O governo dos Estados Unidos avalia a execução de uma ofensiva militar contra a República Islâmica do Irã, segundo planos apresentados pelo Comando Central (CENTCOM) ao presidente Donald Trump.
O anúncio ocorre em meio à escalada da campanha conjunta entre Washington e Tel Aviv contra o Irã, iniciada em fevereiro deste ano. Fontes militares americanas indicam que os ataques seriam de curta duração, mas com impacto estratégico em alvos-chave iranianos.
A resposta iraniana foi imediata. O general Majid Mousavi, comandante da Força Aeroespacial do Corpo da Guarda Revolucionária Islâmica, afirmou que qualquer agressão será respondida com operações prolongadas e precisas, incluindo possíveis ataques a embarcações militares dos EUA no Golfo Pérsico.
O assessor militar do líder supremo do Irã, Mohsen Rezaei, reforçou a posição iraniana ao declarar que a República Islâmica não permitirá qualquer cerco ao estreito de Ormuz. Em tom desafiador, afirmou que a história registrará a capacidade iraniana de neutralizar a projeção militar americana na região, caso o confronto se intensifique.
Enquanto isso, os EUA enviaram 6.500 toneladas adicionais de munições e equipamentos a Israel para a operação ‘Leão Rugiente’, que visa intensificar os ataques contra alvos iranianos. O ministro da Defesa de Israel, Yoav Gallant, confirmou que novas operações não estão descartadas.

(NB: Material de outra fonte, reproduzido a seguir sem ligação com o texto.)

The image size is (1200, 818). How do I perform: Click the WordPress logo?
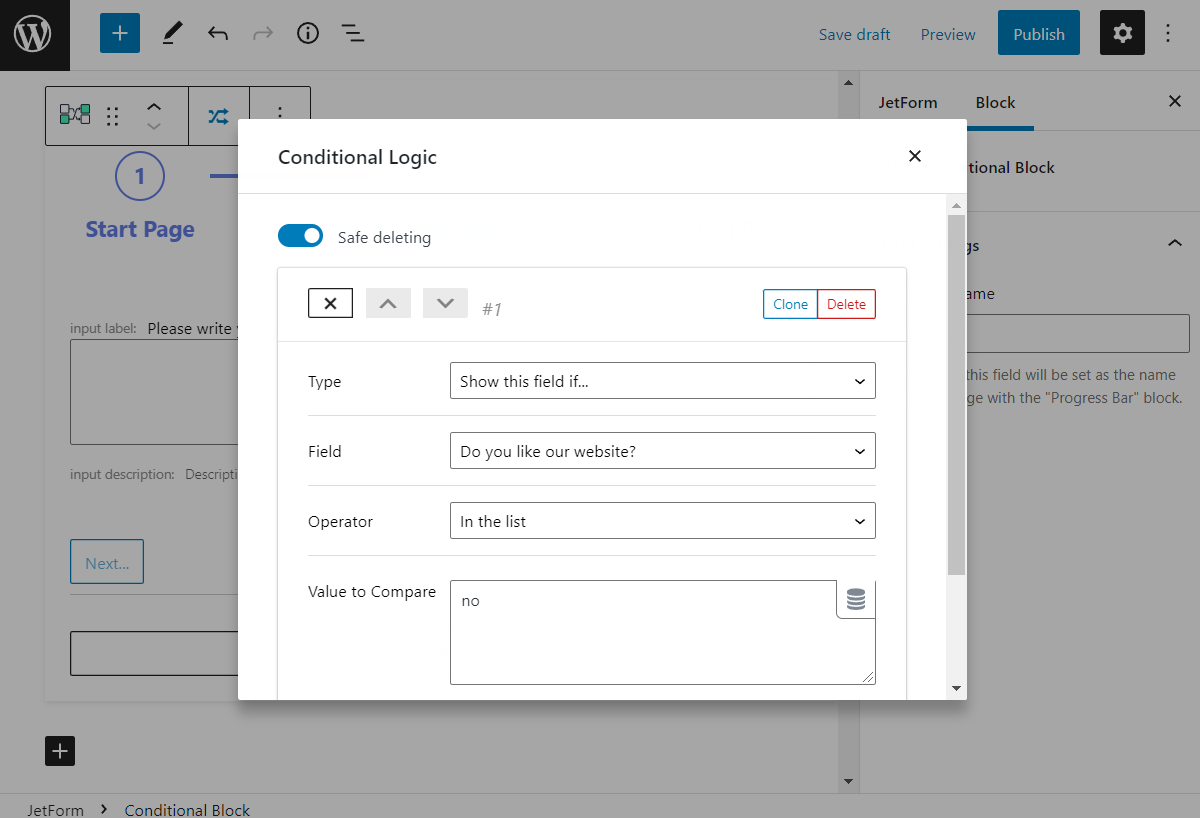tap(34, 33)
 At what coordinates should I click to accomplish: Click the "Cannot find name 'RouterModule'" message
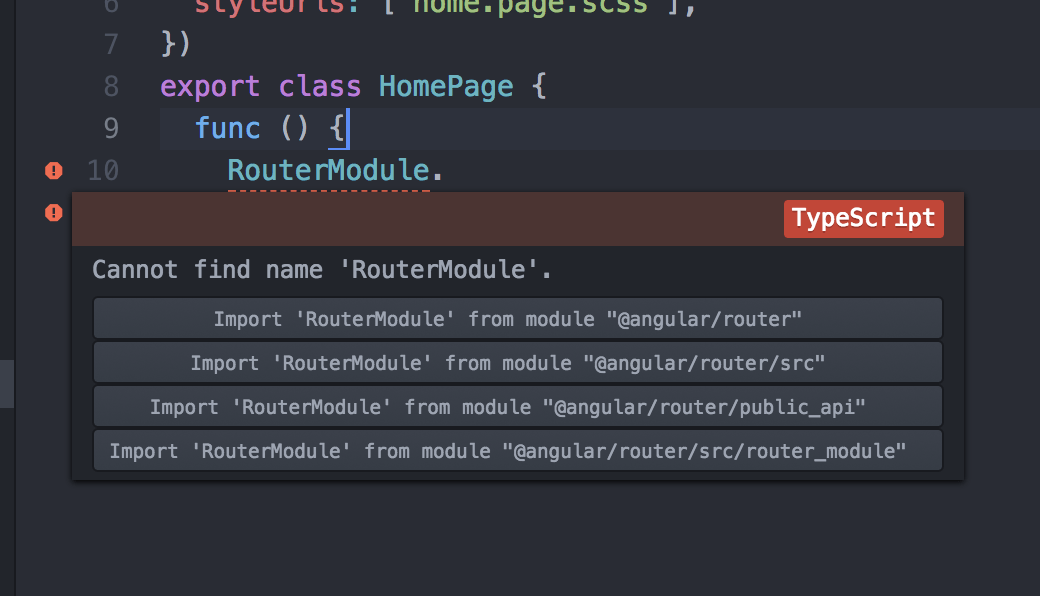pyautogui.click(x=322, y=270)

O estreito de Ormuz, ponto crítico para o transporte global de petróleo, tornou-se epicentro do embate entre a soberania iraniana e a estratégia militar dos EUA. Especialistas alertam para possíveis interrupções no fluxo energético mundial, caso a tensão escalada.
O Irã reafirma sua determinação em proteger suas fronteiras e recursos estratégicos, enquanto os EUA e Israel mantêm a pressão sobre Teerã, em um cenário de alta instabilidade regional.